Monday, October 31, 2011

Libya Did Witness The Biggest Theft In Archaeological History?

A gang of thieves in Libya have targeted the priceless treasures of gold and silver, estimated to date at the time of Alexander the Great (356-323 BC).

The thieves took the pieces, known as the treasure of Benghazi, after drilling through a concrete roof at the National Bank of Commerce of Benghazi, the Daily Mail

Besides the coins, several artifacts, including monuments and statues of bronze, glass and ivory, as well as jewelry, bracelets and lockets, also believed to have been seized by the thieves.

Most of the treasures of Benghazi on Libyan soil came after a mass recovery of the collection between 1917 and 1922 in the temple of Artemis at Cyrene - an ancient Roman city, now the Libyan territory.

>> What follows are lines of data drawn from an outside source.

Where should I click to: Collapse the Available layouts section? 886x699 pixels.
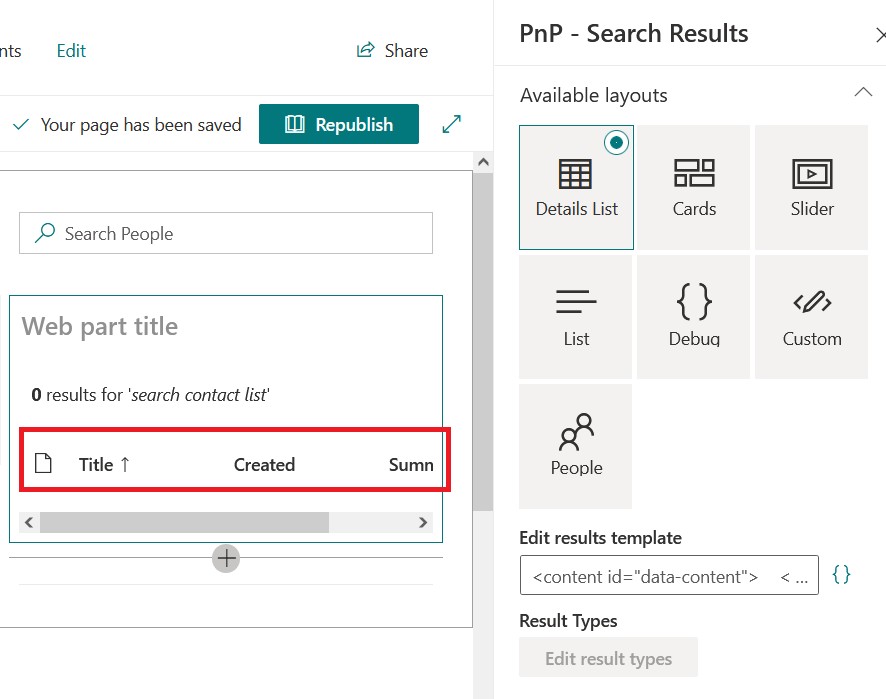click(x=862, y=93)
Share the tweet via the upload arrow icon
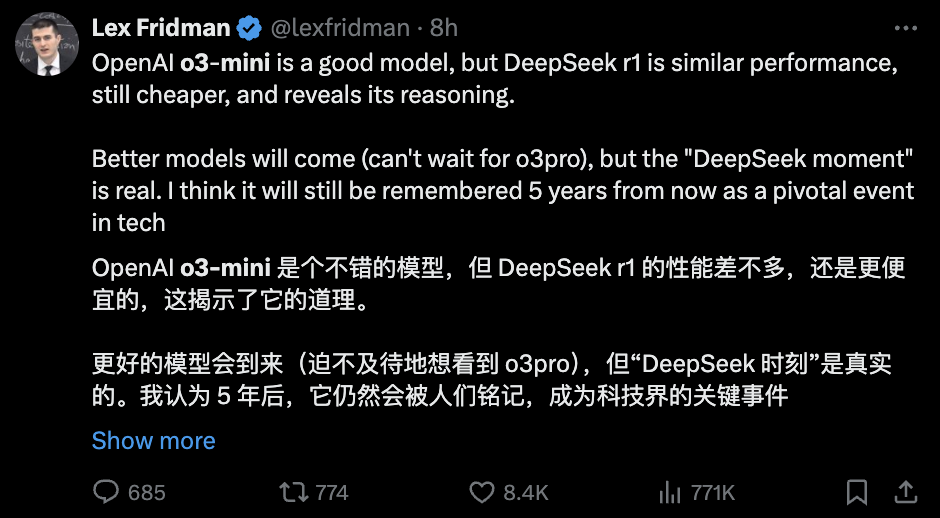 pyautogui.click(x=906, y=492)
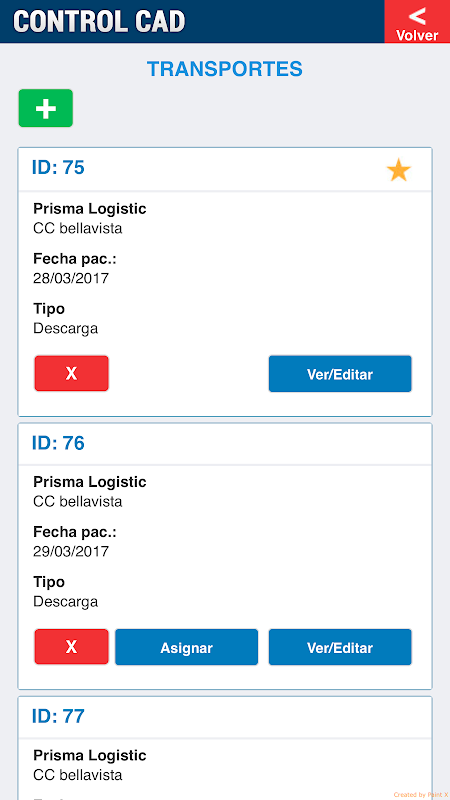
Task: Click Asignar on transport ID 76
Action: coord(186,647)
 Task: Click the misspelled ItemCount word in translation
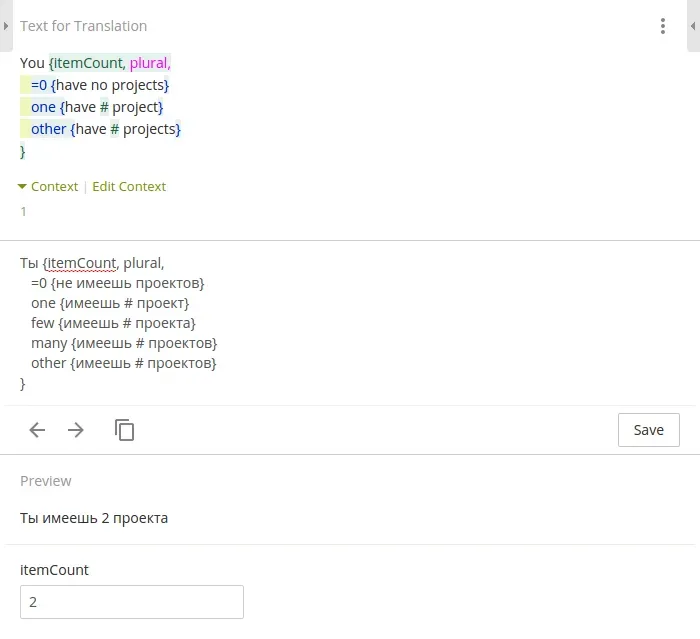coord(82,263)
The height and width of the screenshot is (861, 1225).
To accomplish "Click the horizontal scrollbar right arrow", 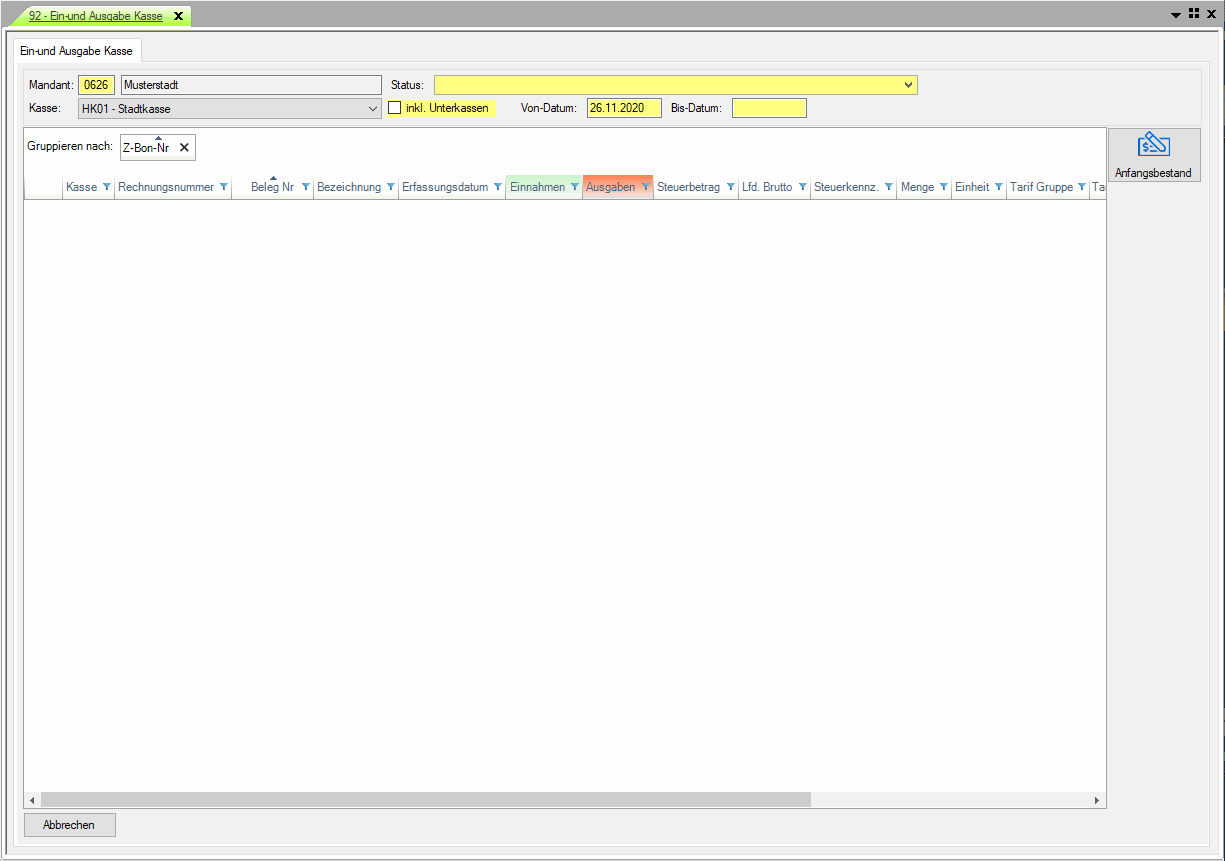I will (x=1097, y=800).
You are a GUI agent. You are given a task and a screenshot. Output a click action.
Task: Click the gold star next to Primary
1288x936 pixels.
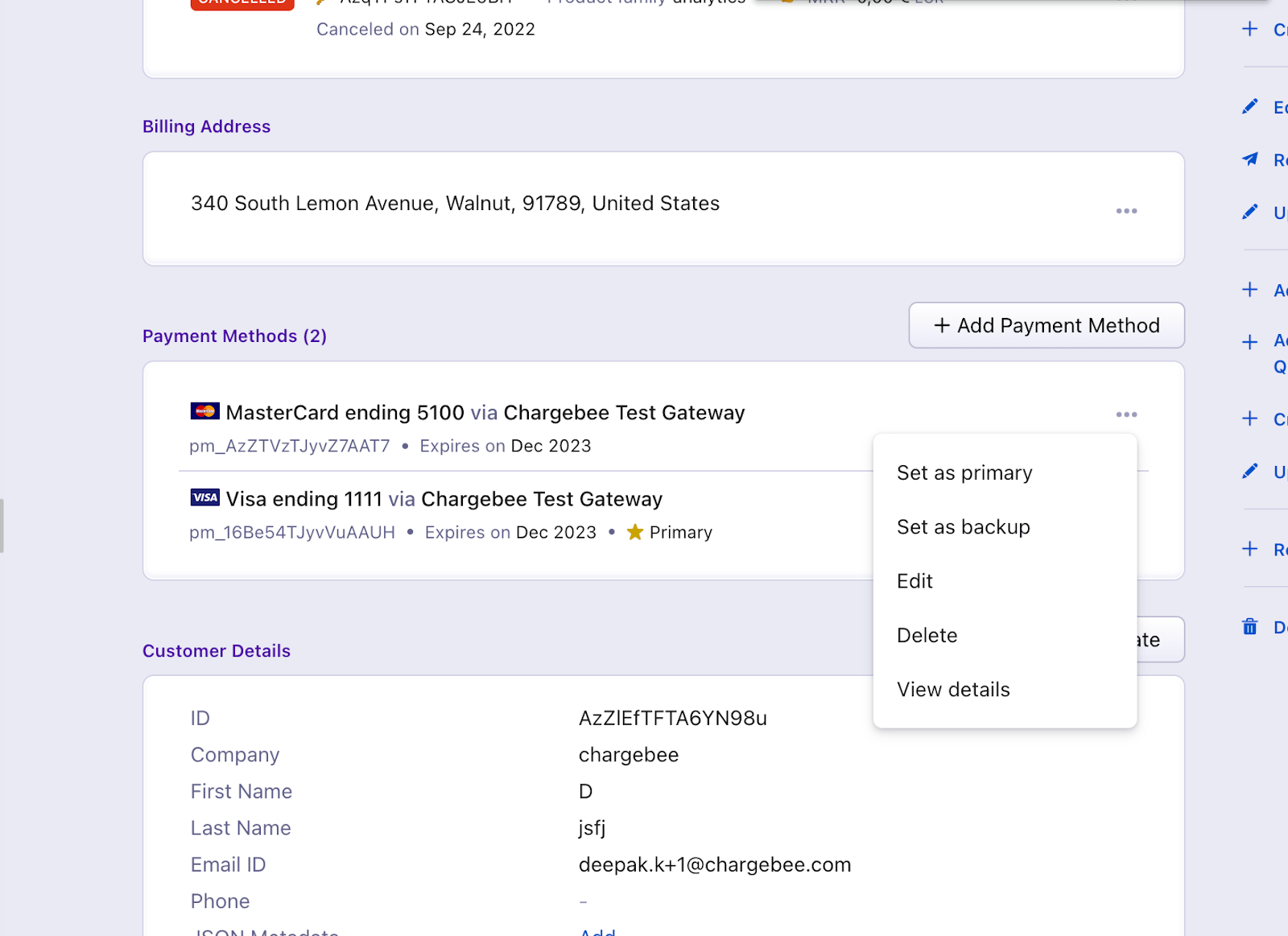(635, 532)
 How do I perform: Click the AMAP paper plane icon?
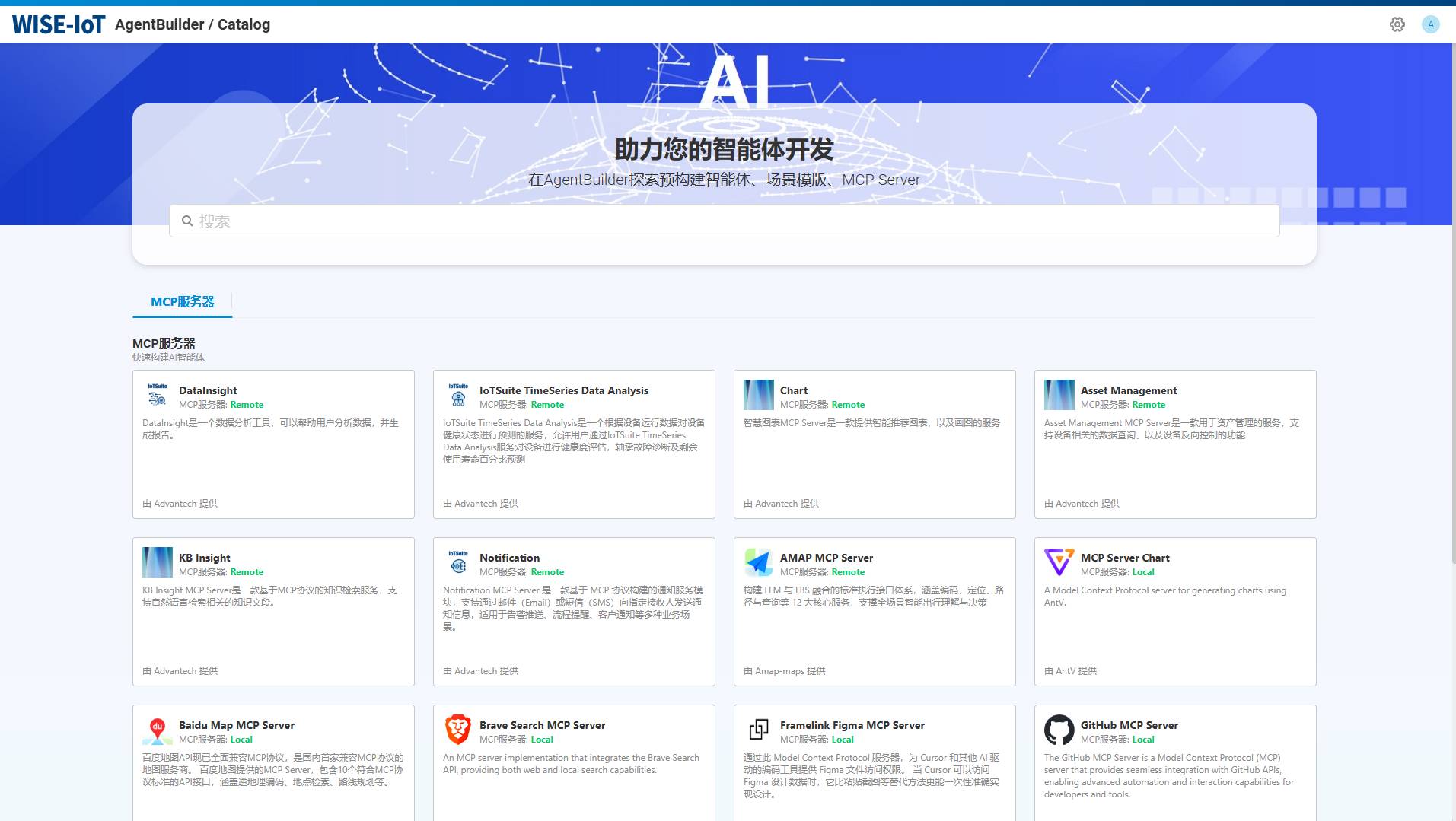coord(758,562)
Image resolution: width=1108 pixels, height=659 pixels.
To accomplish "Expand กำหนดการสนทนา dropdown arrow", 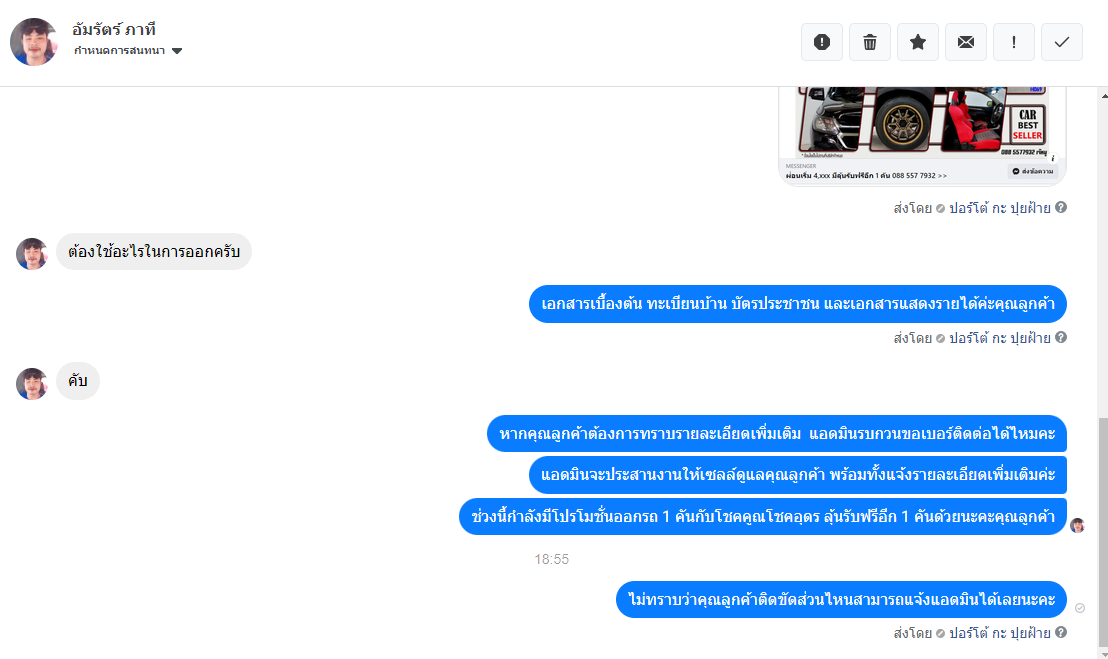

During the Second World War, much of this treasure was exhibited at the Museum Africa, Italy, in Rome. However, concerning the land of Libya in 1961 and has remained in the bank.

According to experts, could be a song called "one of the largest in the history of archaeological theft."

While the break-in was originally supposed to have been part of the rebellion against the Libyan leader, Muammar Gaddafi, Walad Hafed, an archaeologist working on the Libyan King `s College in London told The Sunday Times, could have been "working` insiders'.

"He seems to have been done by people who knew what they wanted."

The tax was valuable because of its historical value, the Italian archaeologist said Serenella Ensoli, Second University of Naples.

For more interesting topics related to archaeology, visit archaeology excavations.